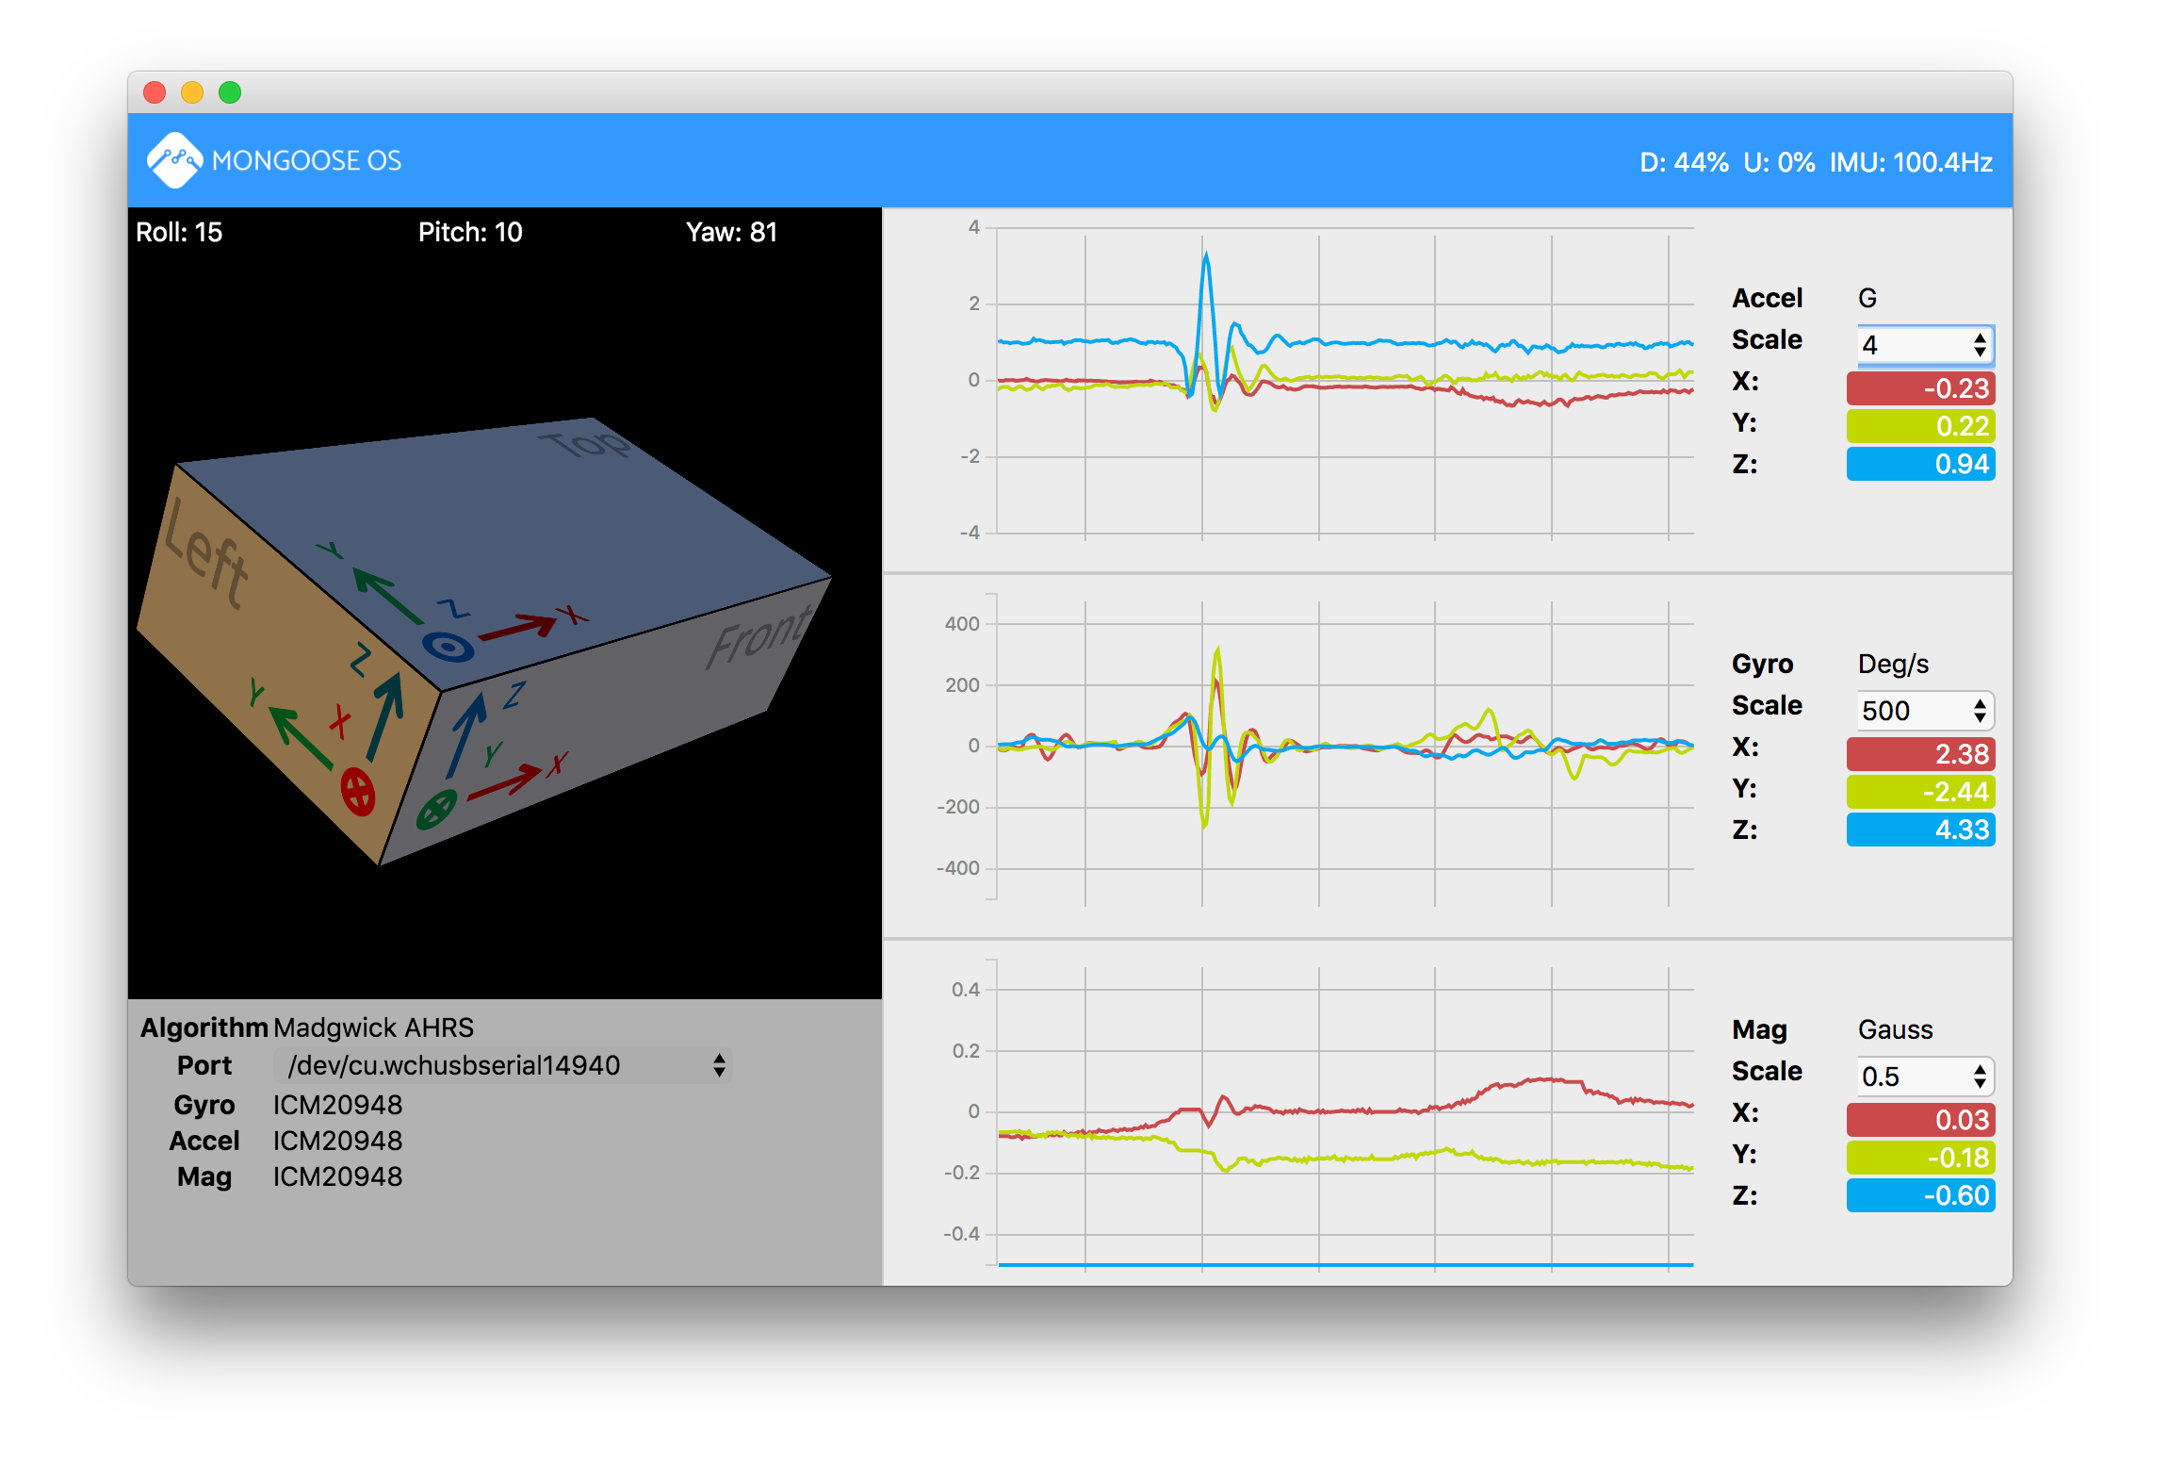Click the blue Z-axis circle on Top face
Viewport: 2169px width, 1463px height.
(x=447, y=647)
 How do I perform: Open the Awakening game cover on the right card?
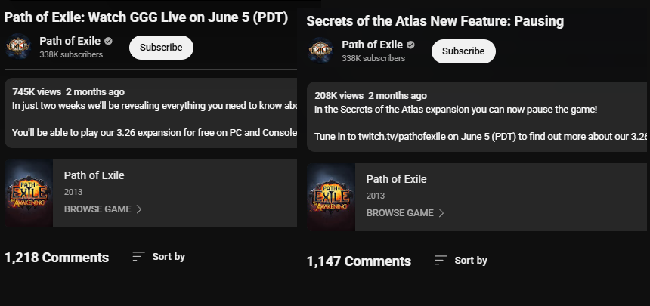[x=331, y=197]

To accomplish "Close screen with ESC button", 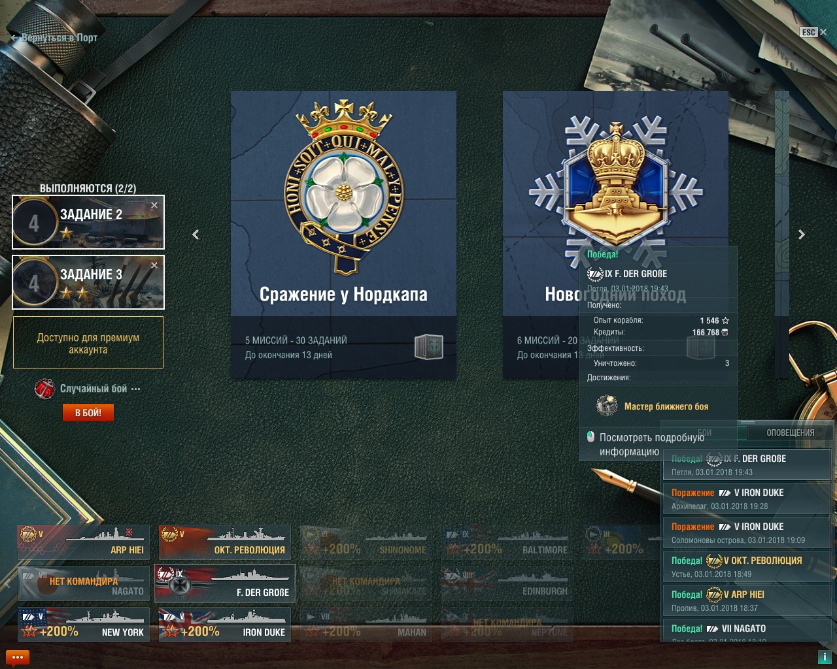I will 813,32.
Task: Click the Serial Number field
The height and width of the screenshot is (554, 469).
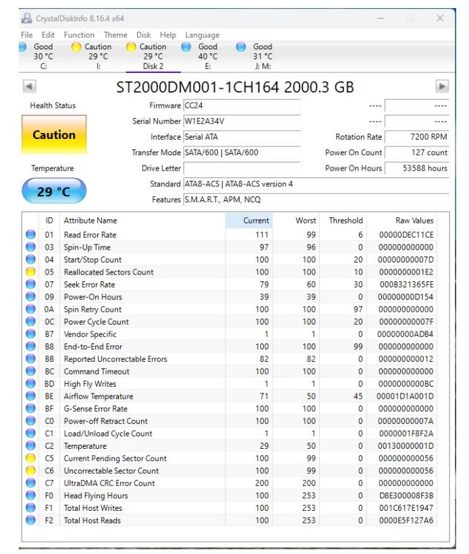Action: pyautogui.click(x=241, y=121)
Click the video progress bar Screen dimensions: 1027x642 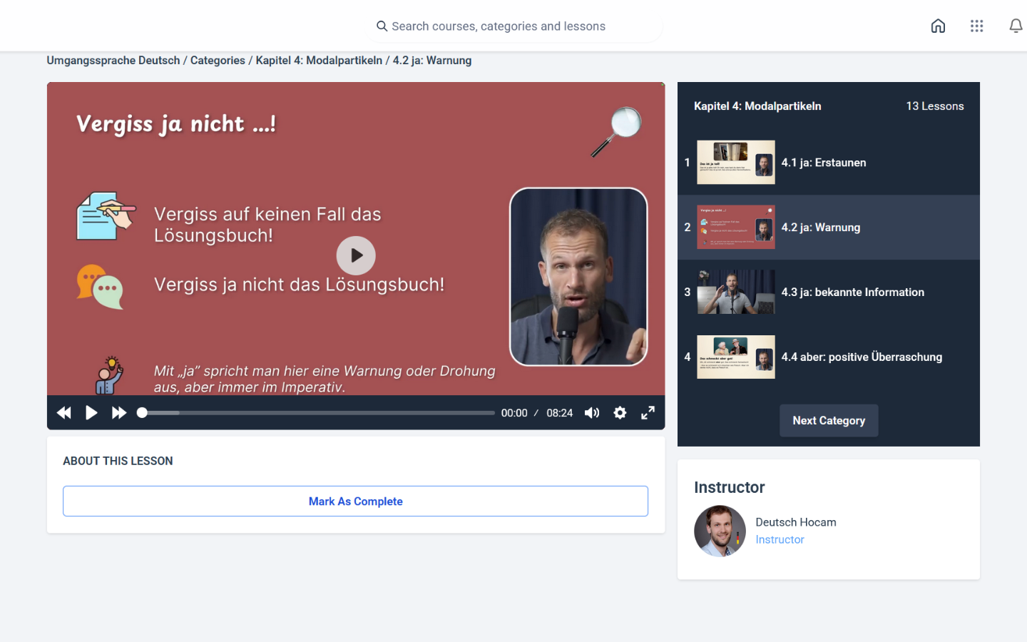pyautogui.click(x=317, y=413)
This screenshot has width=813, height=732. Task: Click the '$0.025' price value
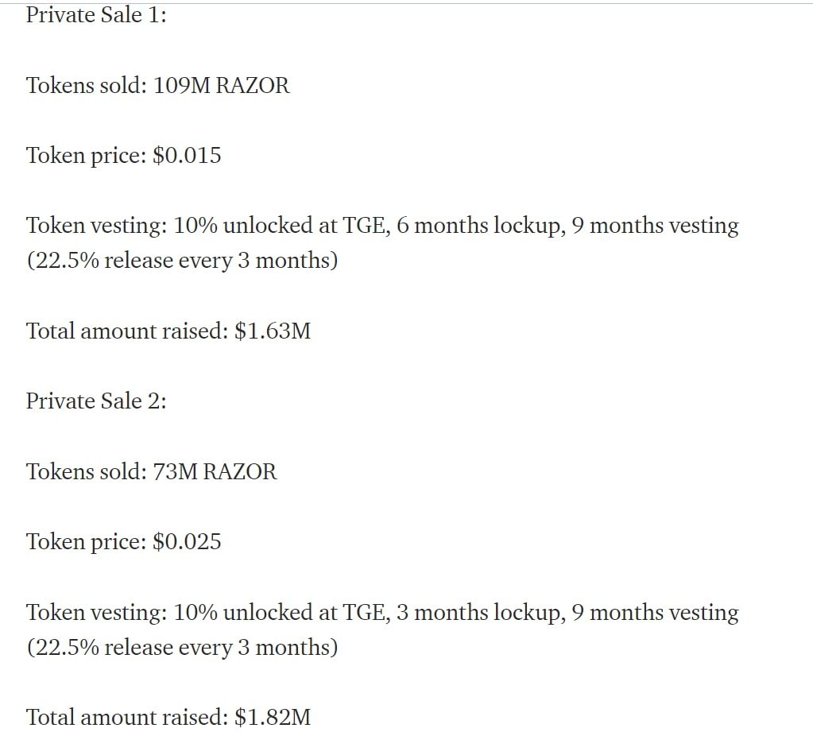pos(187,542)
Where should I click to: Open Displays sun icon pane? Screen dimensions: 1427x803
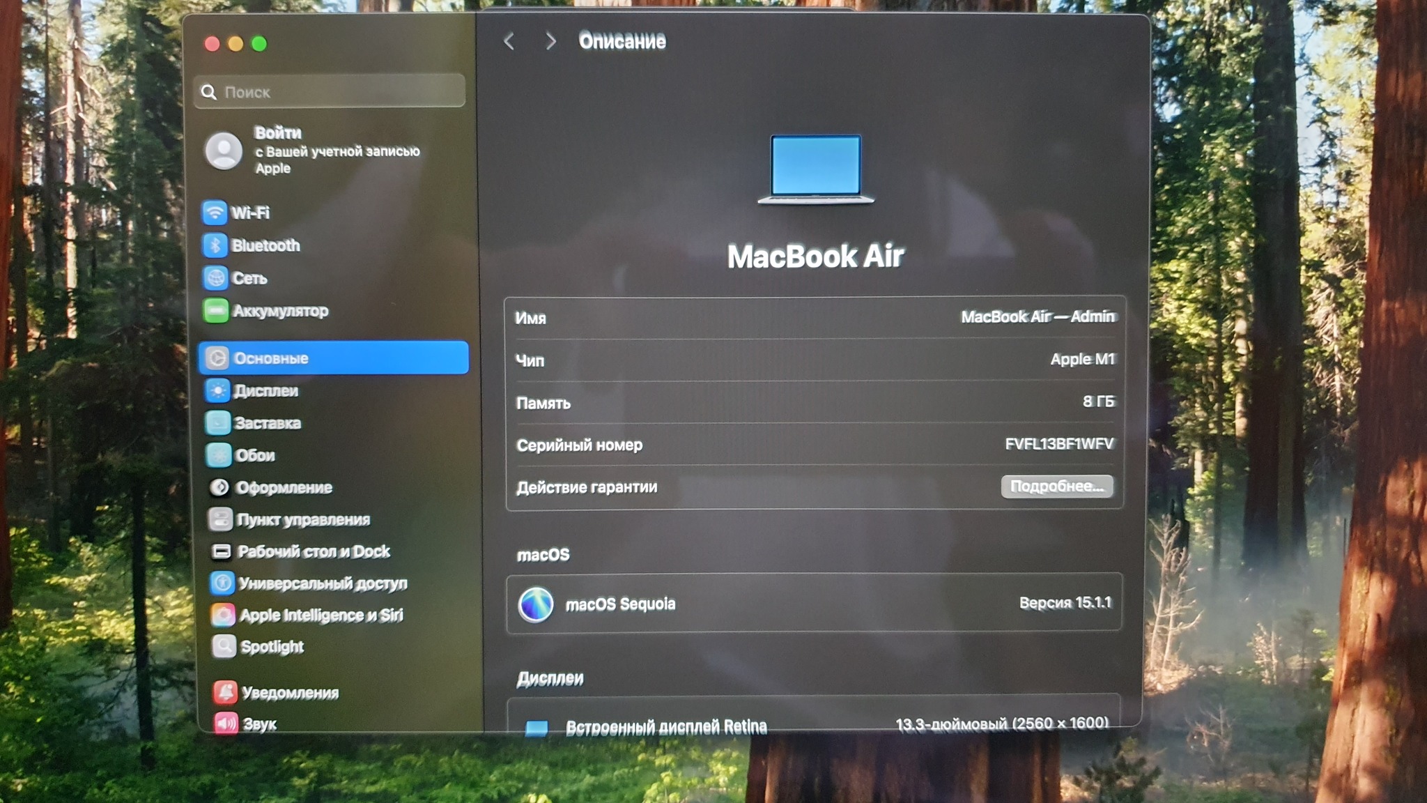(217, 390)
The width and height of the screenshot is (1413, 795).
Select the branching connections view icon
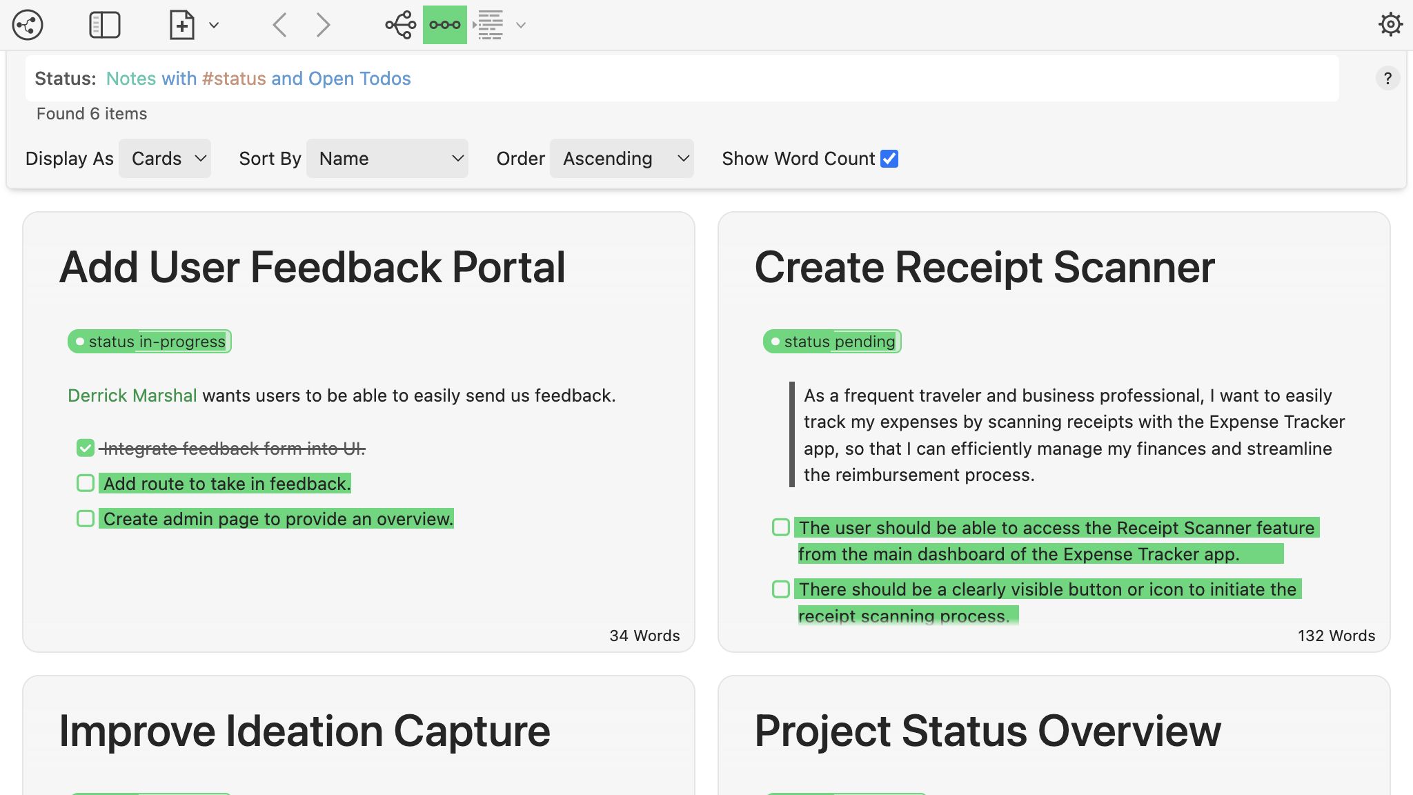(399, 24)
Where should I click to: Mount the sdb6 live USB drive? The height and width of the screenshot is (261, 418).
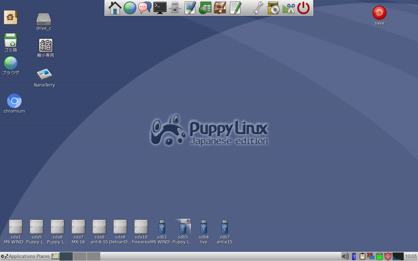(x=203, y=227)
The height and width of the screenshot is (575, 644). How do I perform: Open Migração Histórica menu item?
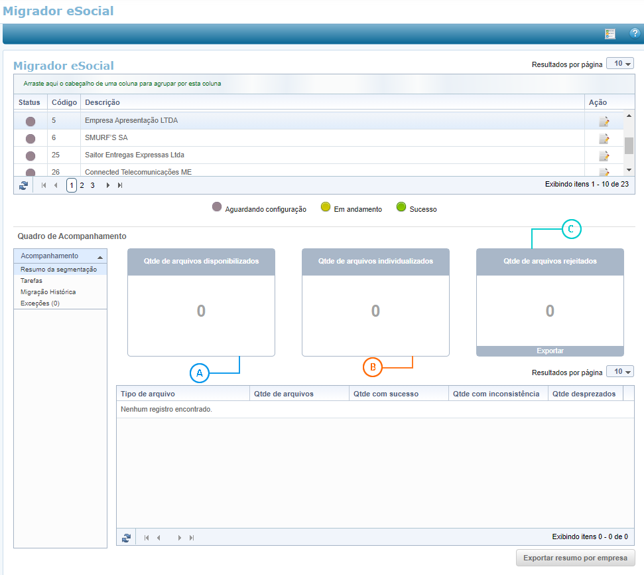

## Task prompt
Reproduce every line from the one containing "Where should I click to: Mount" through the end of the items, inclusive, with the requests kept intact, and multiply each coordinate in the answers by 0.65, rounding to whole numbers with halves rounded up. Omit the pictures from your reproduction.

## Result
Where should I click to: Mount the sdb6 live USB drive? The height and width of the screenshot is (261, 418).
(x=132, y=148)
The height and width of the screenshot is (575, 644). How do I perform: Open Migração Histórica menu item?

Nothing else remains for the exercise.